YOUR OBJECTIVE:
An exact copy of every record, with no pictures, please.

━━━━━ RECORDS PROVIDED

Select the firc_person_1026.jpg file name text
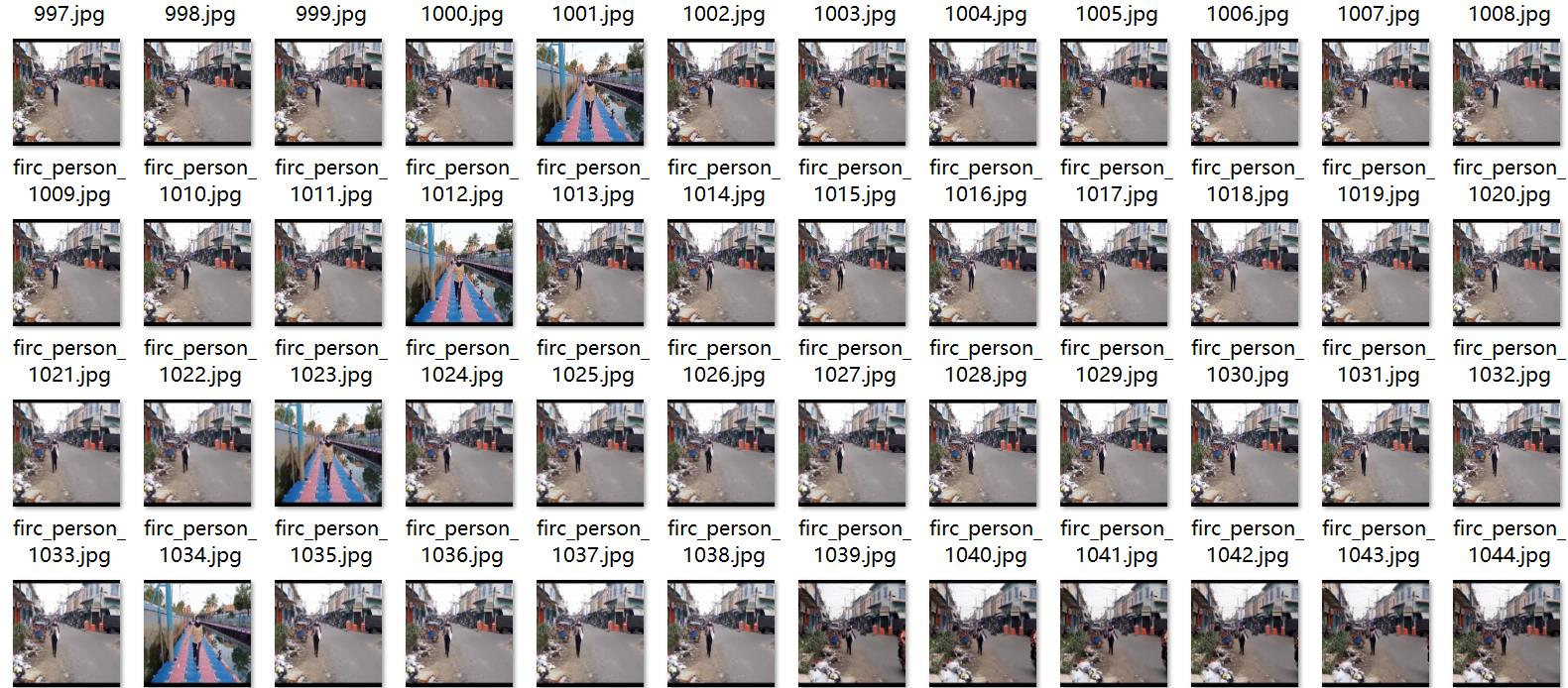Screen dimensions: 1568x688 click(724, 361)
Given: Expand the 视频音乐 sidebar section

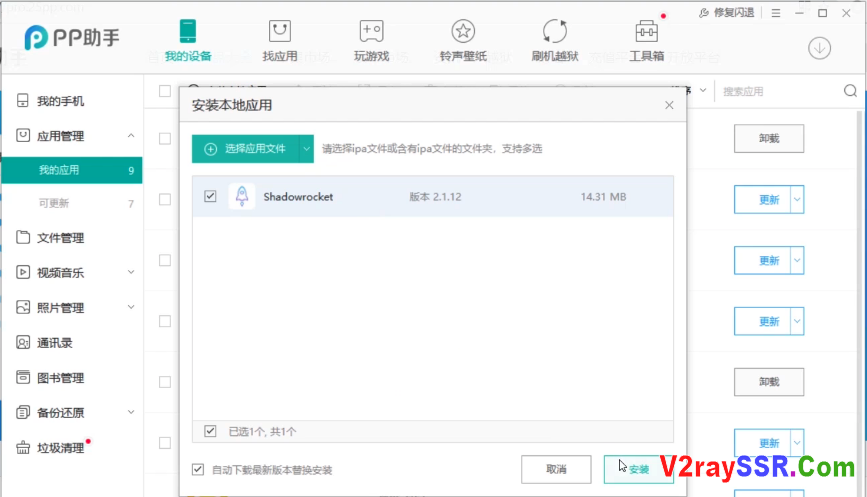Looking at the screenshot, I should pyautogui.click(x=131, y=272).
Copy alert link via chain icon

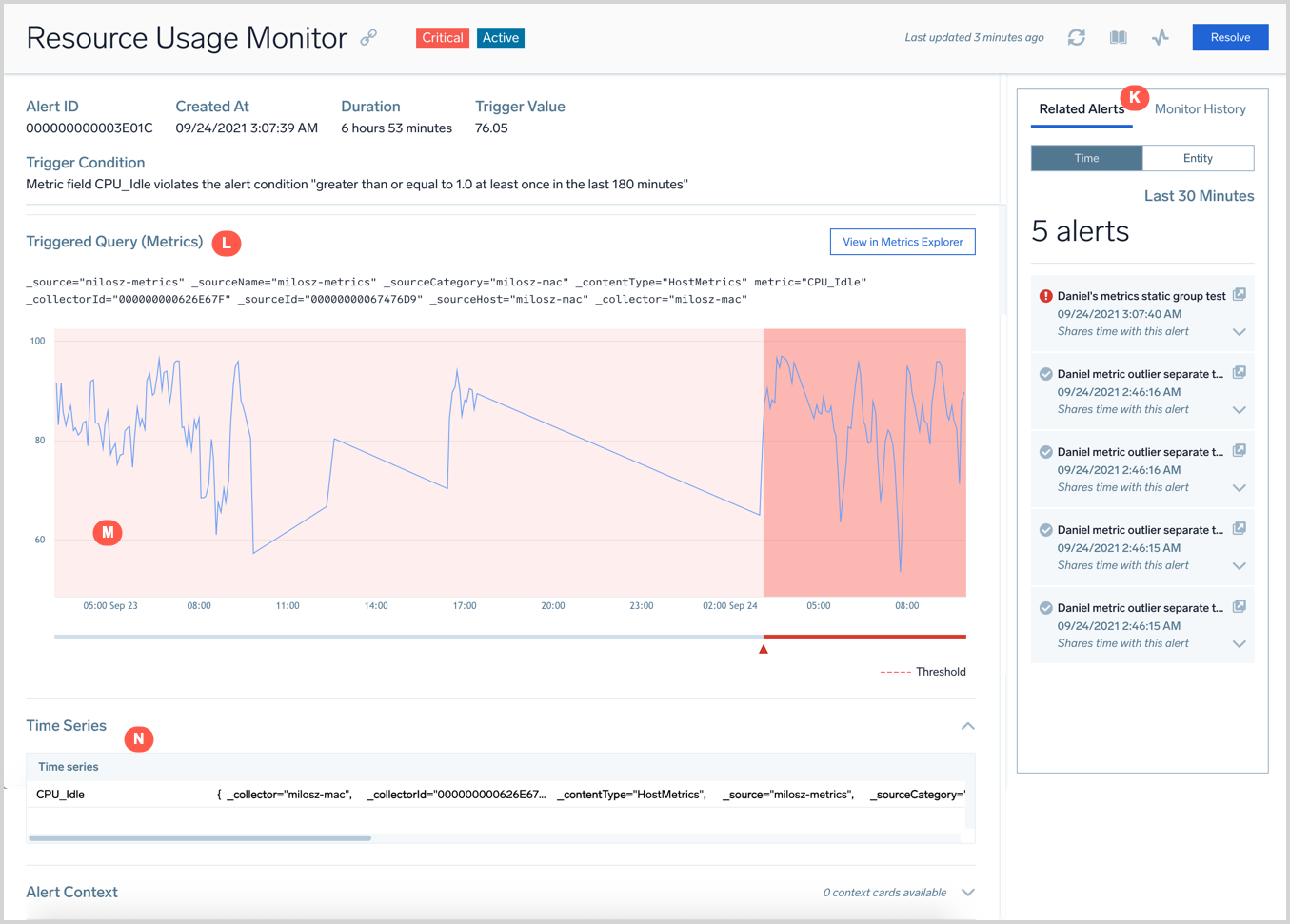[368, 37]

━━━━━━━━━━

OUTPUT FOR THIS TASK:
Select the firc_person_1026.jpg file name text
Screen dimensions: 1568x688 click(724, 361)
Given: Expand the 视频音乐 sidebar section

Looking at the screenshot, I should pyautogui.click(x=131, y=272).
Copy alert link via chain icon

[368, 37]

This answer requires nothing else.